Can you repeat the data from the line containing "Image resolution: width=1394" through the line containing "[x=238, y=191]", changing "Voucher" to "Coupon" and keeping everything else the same?

#### Records for this task ####

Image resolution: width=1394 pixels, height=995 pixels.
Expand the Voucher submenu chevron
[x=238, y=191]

####
#### Records for this task ####

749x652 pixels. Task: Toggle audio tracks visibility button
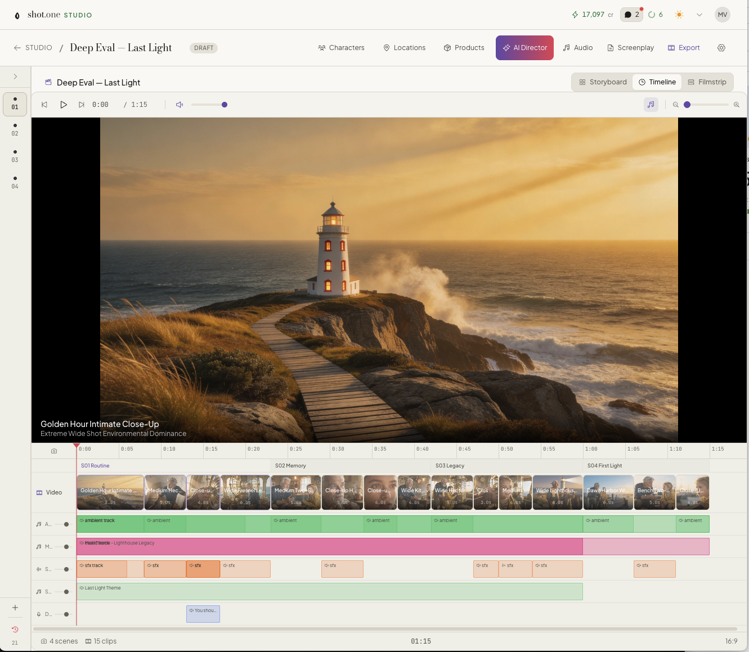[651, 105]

####
#### Records for this task ####

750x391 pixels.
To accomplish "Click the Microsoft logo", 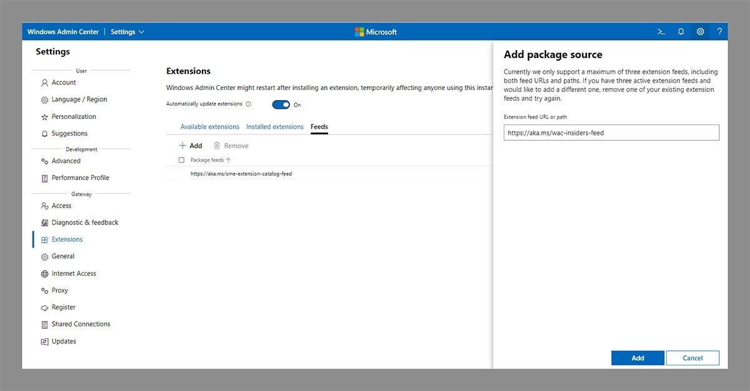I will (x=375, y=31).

####

(Finished exercise)
Image resolution: width=1394 pixels, height=995 pixels.
Expand the Coupon submenu chevron
[x=238, y=191]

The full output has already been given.